Replying to questions at a press conference following the signing of the agreement, Tecom chairman and CEO Ahmad Bin Byat did not mince his words about the Dubai-based company’s intentions of acquiring the 60 per cent government shareholding of Maltacom plc as part of their strategy in Malta.
“Smart City and Maltacom are just different means but one project,” Bin Byat said in reply to a Business Today question. “Smart City needs advanced telecommunications, and it would not be successful without a strategic foundation in IT infrastructure.”
The Dubai group is also aspiring to buy the Tunisian telecoms company, Tunisie Telecom, for which it has been shortlisted for the acquisition of 35 per cent shareholding.
The initial agreement, which remains under wraps until IT minister Austin Gatt tables it in parliament in June, is expected to lead to the setting up of an internet and media city at the Ricasoli industrial estate which should employ some 5,600 people over more than a decade in the largest foreign direct investment to be undertaken at one go.
The timing of when the project should be finalised as well as by when the thousands should be fully employed remain unclear.
While previously Gatt claimed all the 5,600 should be employed within eight years, Monday he said they would be employed “over 12 to 15 years”.
Asked to clarify why the timeframe was almost doubled, Gatt said that if one looked at the year when the project will start and finish, the timeframe remained the same, although with the agreement kept private it is impossible to verify.
Bin Byat conceded that foreign IT experts as well as foreign construction companies may be needed for the project.
“Prices will dictate which direction we’ll be taking,” he said, referring to construction companies.
“Now that we have made our choice, the real work starts.
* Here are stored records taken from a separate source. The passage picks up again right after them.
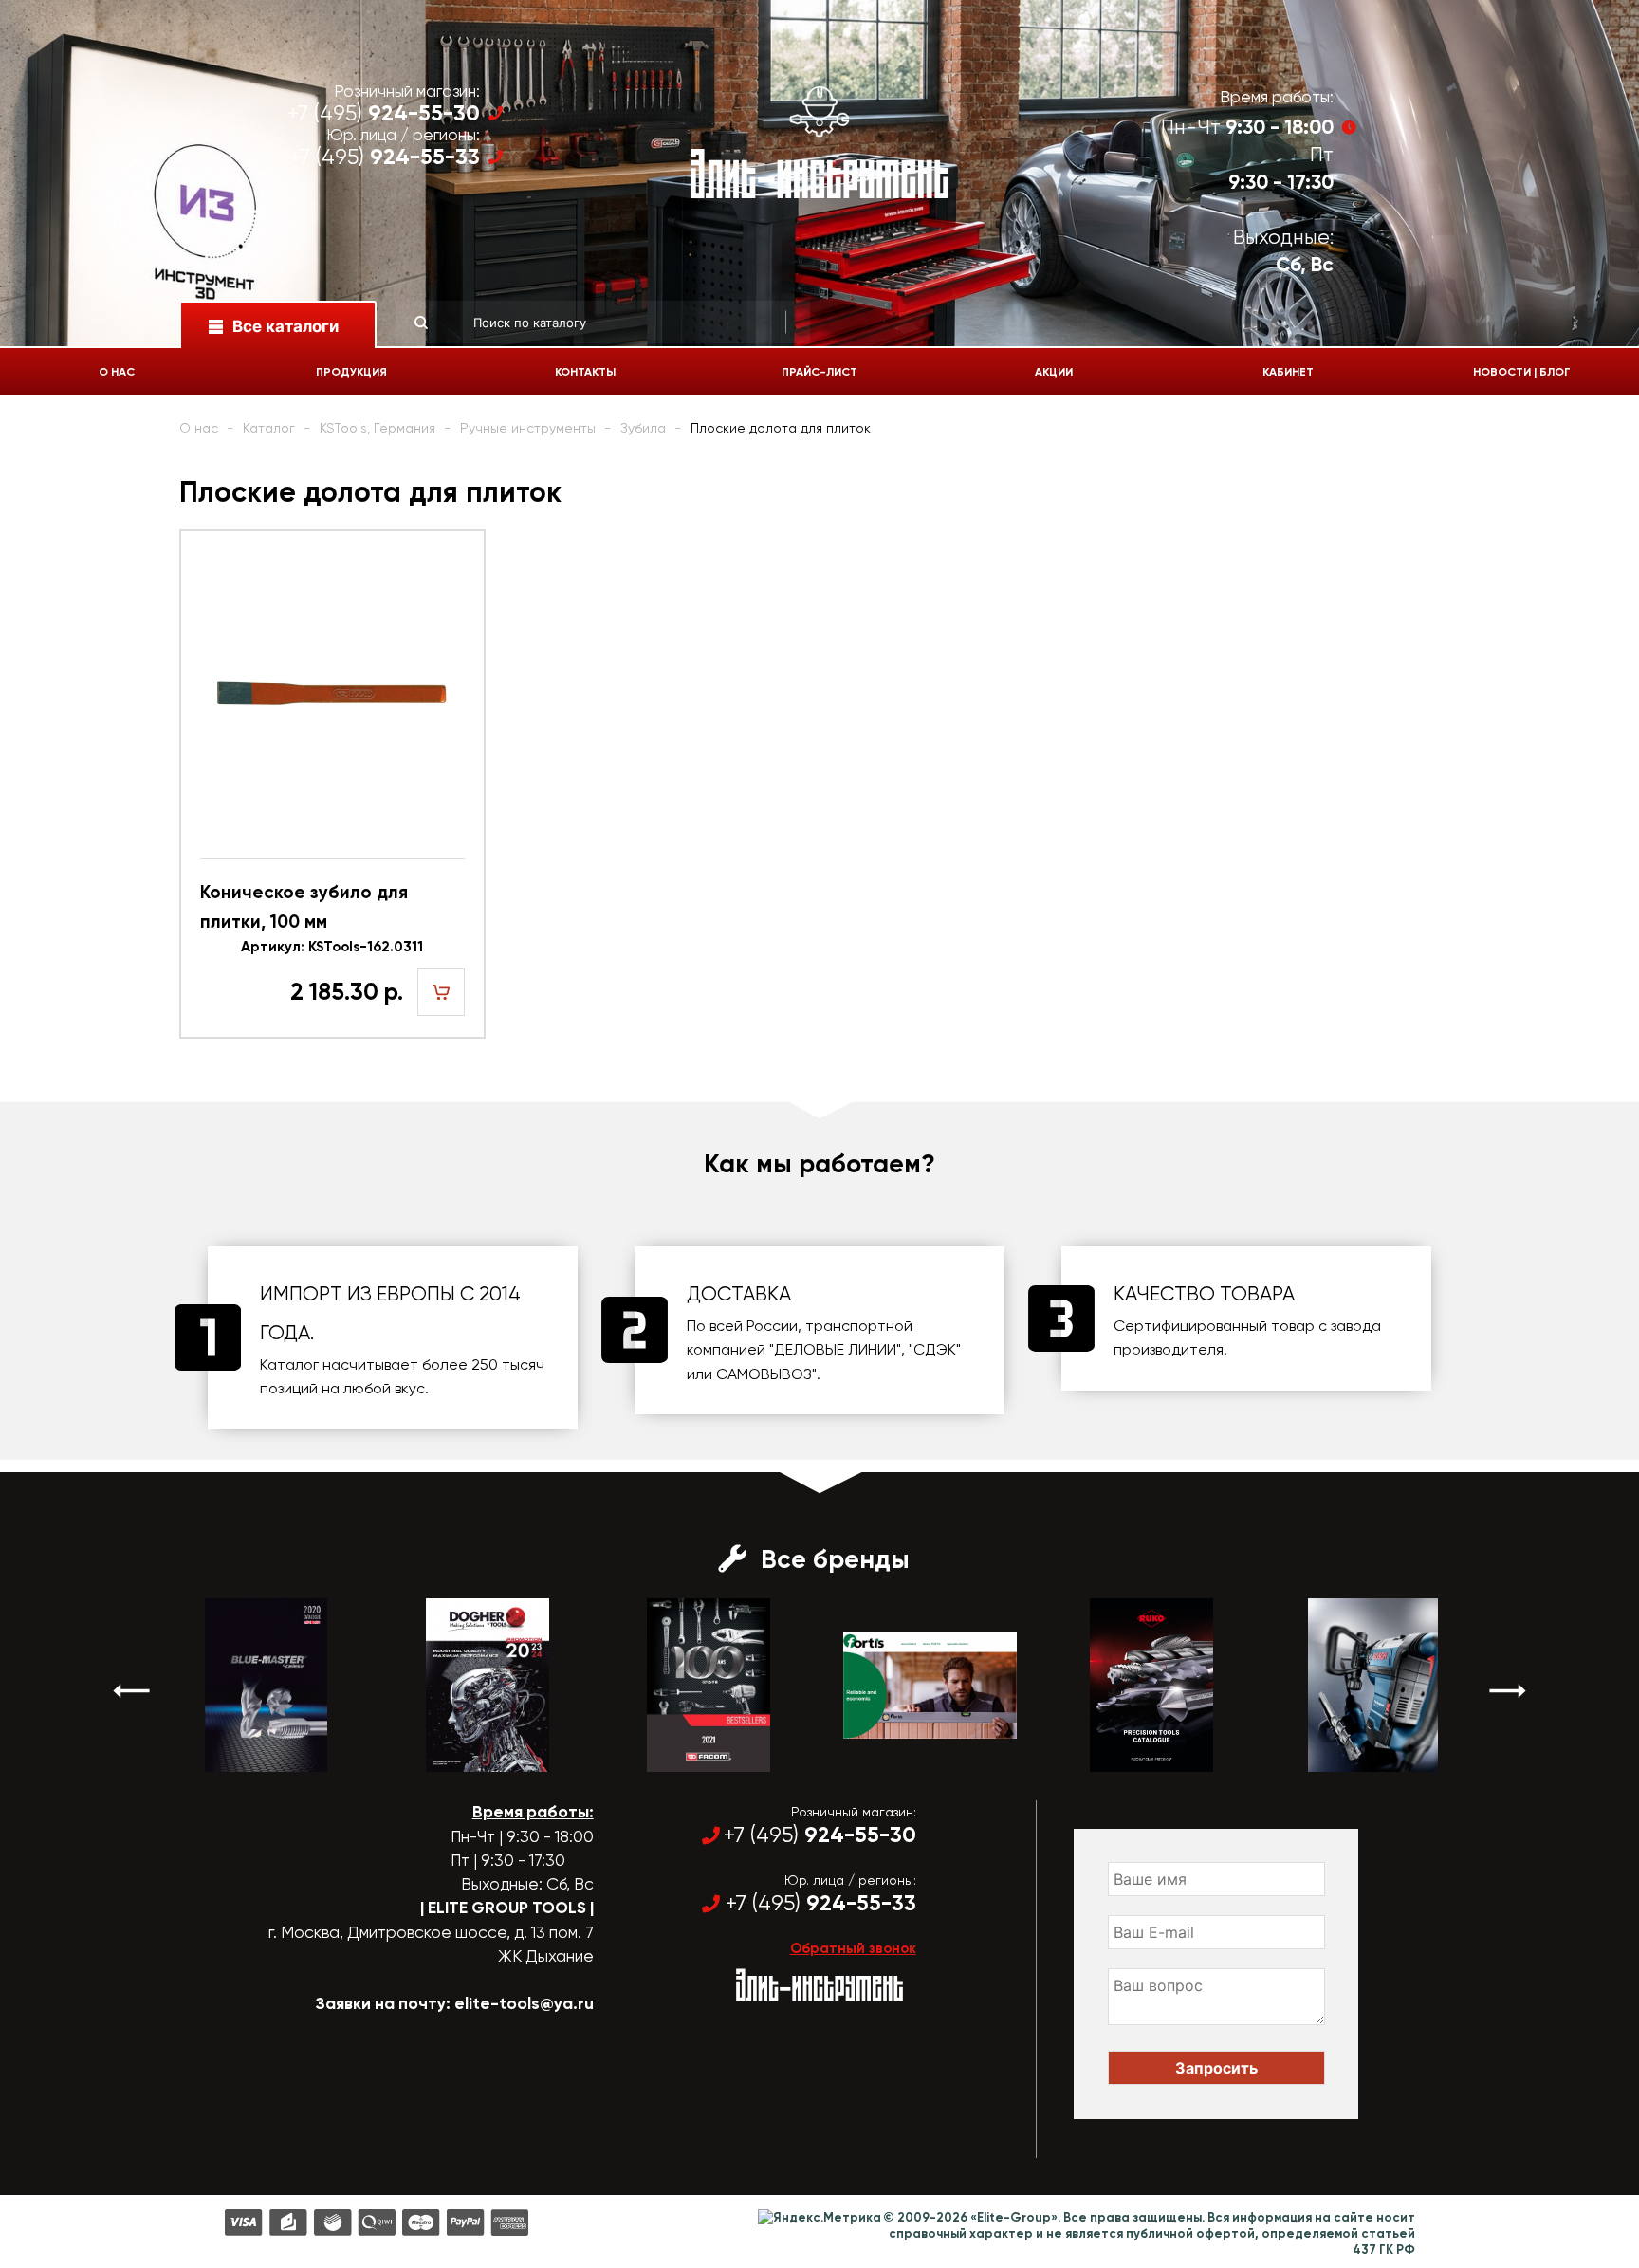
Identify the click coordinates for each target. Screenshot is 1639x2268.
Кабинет (1288, 371)
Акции (1054, 371)
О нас (117, 371)
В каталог (200, 1754)
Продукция (351, 371)
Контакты (585, 371)
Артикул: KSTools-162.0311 (332, 946)
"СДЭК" (935, 1349)
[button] (132, 1691)
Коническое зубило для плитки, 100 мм (304, 906)
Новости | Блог (1522, 371)
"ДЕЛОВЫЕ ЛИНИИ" (835, 1349)
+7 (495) (383, 113)
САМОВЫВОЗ (764, 1374)
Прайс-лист (819, 371)
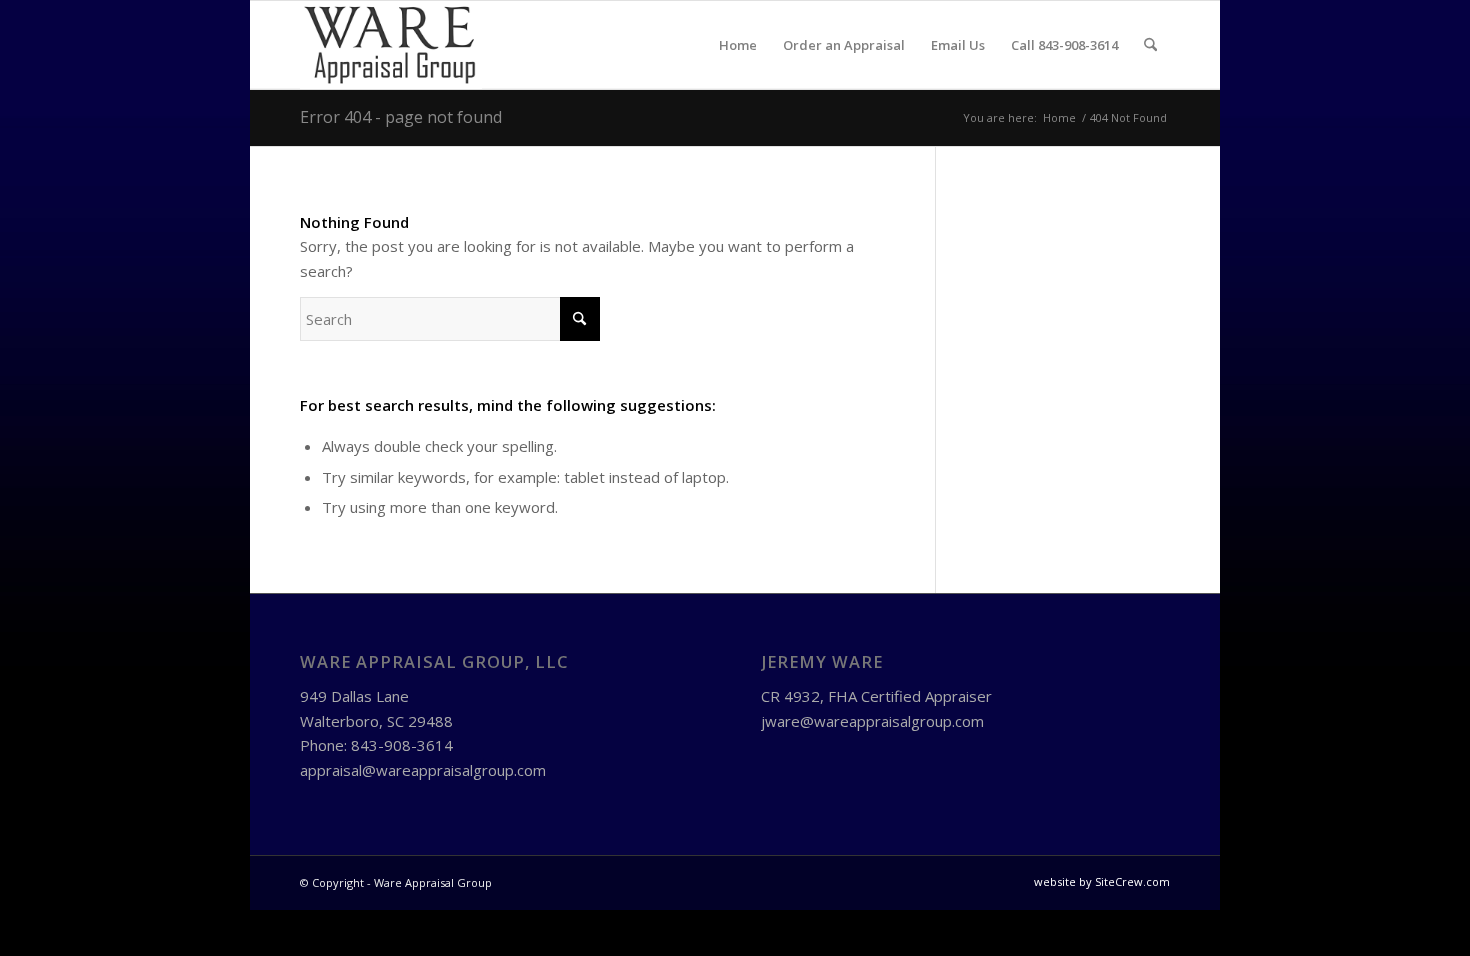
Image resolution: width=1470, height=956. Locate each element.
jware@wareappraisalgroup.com (872, 721)
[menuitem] (738, 45)
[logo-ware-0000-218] (391, 45)
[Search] (1150, 45)
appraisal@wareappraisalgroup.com (423, 770)
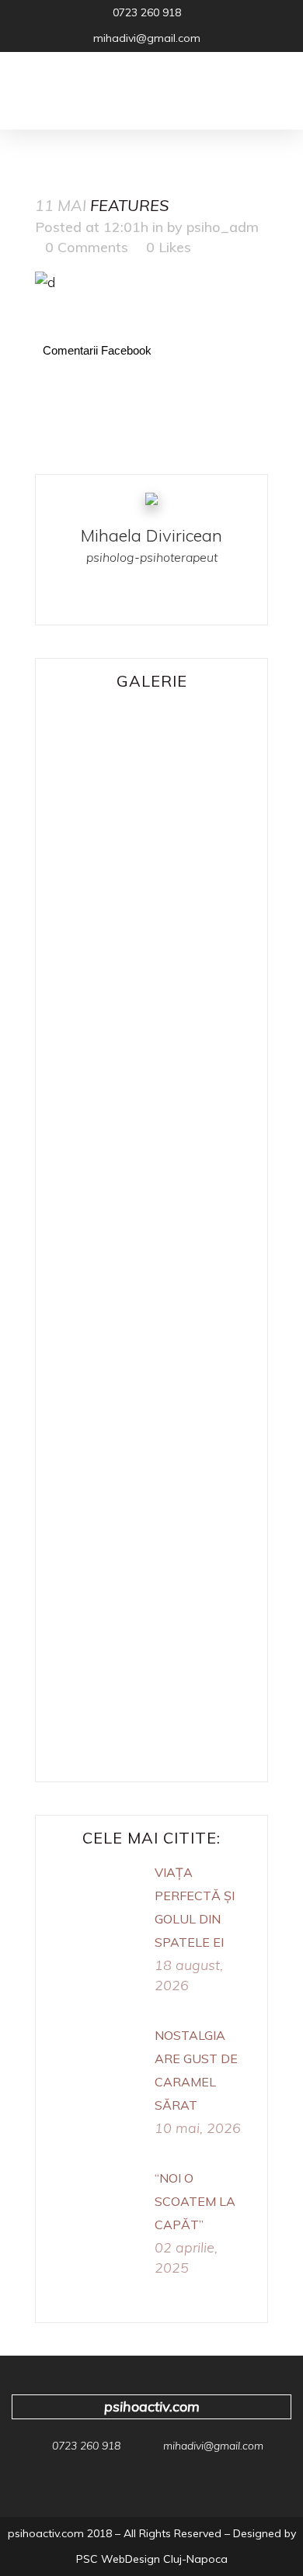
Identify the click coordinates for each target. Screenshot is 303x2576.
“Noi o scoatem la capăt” (195, 2201)
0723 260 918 (147, 12)
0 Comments (86, 247)
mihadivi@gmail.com (213, 2446)
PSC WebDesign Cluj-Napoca (152, 2559)
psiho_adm (222, 227)
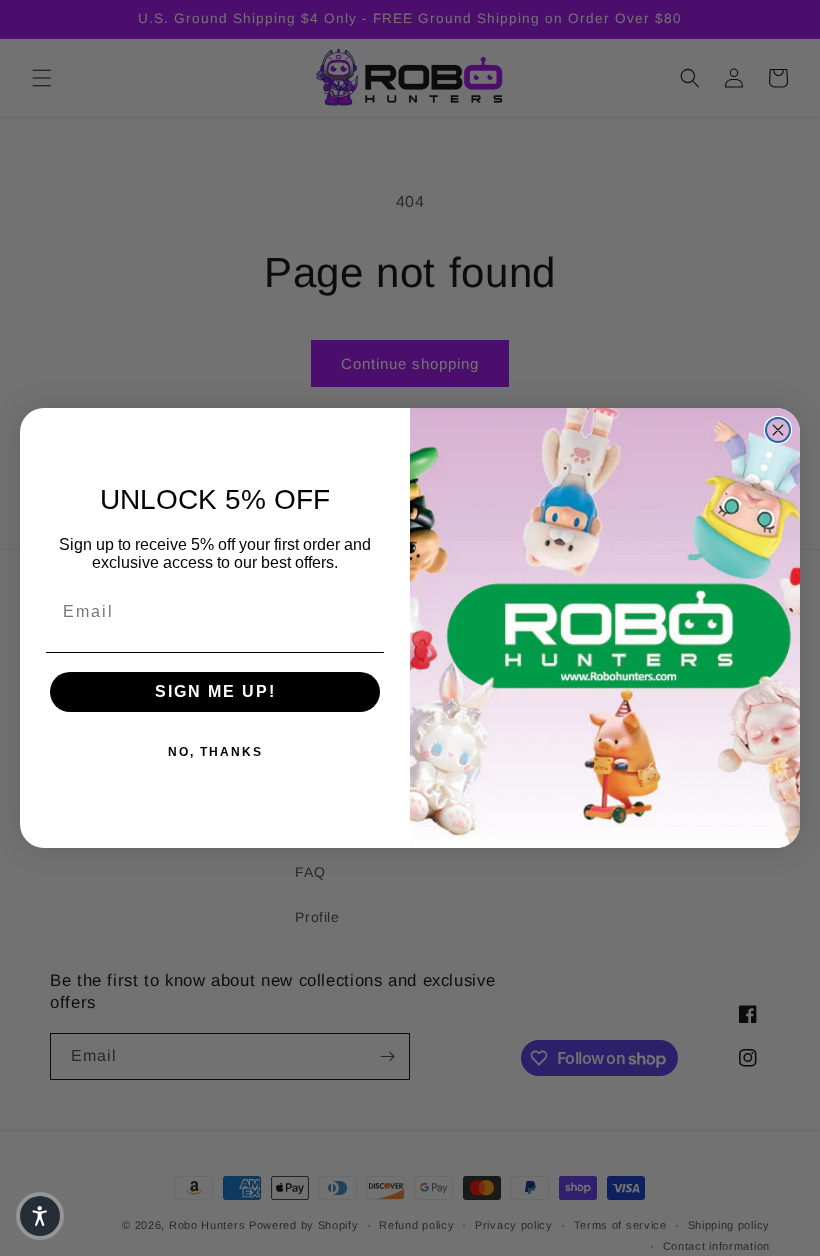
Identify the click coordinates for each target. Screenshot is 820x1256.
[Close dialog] (778, 430)
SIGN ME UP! (215, 691)
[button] (40, 1216)
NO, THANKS (215, 752)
Delivering Smart City will not be an easy task. It will require enormous commitment and effort from both sides. On the basis of the experience of the work we have done together to come this far, we think we can look forward to a successful and prosperous business relationship with Malta.”
Monday’s signature is just a preliminary agreement to negotiate further the details of the multi-million project, pending final approval from the Dubai group and the Maltese Cabinet and subject to conditions that remain unknown.
Bin Byat said the company is expected to start construction works on the internet and media city towards the end of summer, with the opening for business scheduled in 2008.
He said the Malta internet city will be the first in a series of investments to expand in the European and global markets.
On its part, the Government of Malta has agreed to make available the land in exchange of 9% equity in the investment, an annual ground rent and a return through the significant investment in the public spaces to be made by the company operating the project.
According to a ministry press release, the heads of agreement stipulates also that all public areas at Smart City – over a third of the footprint of the development – as well as the Ricasoli foreshore will remain entirely accessible to the public.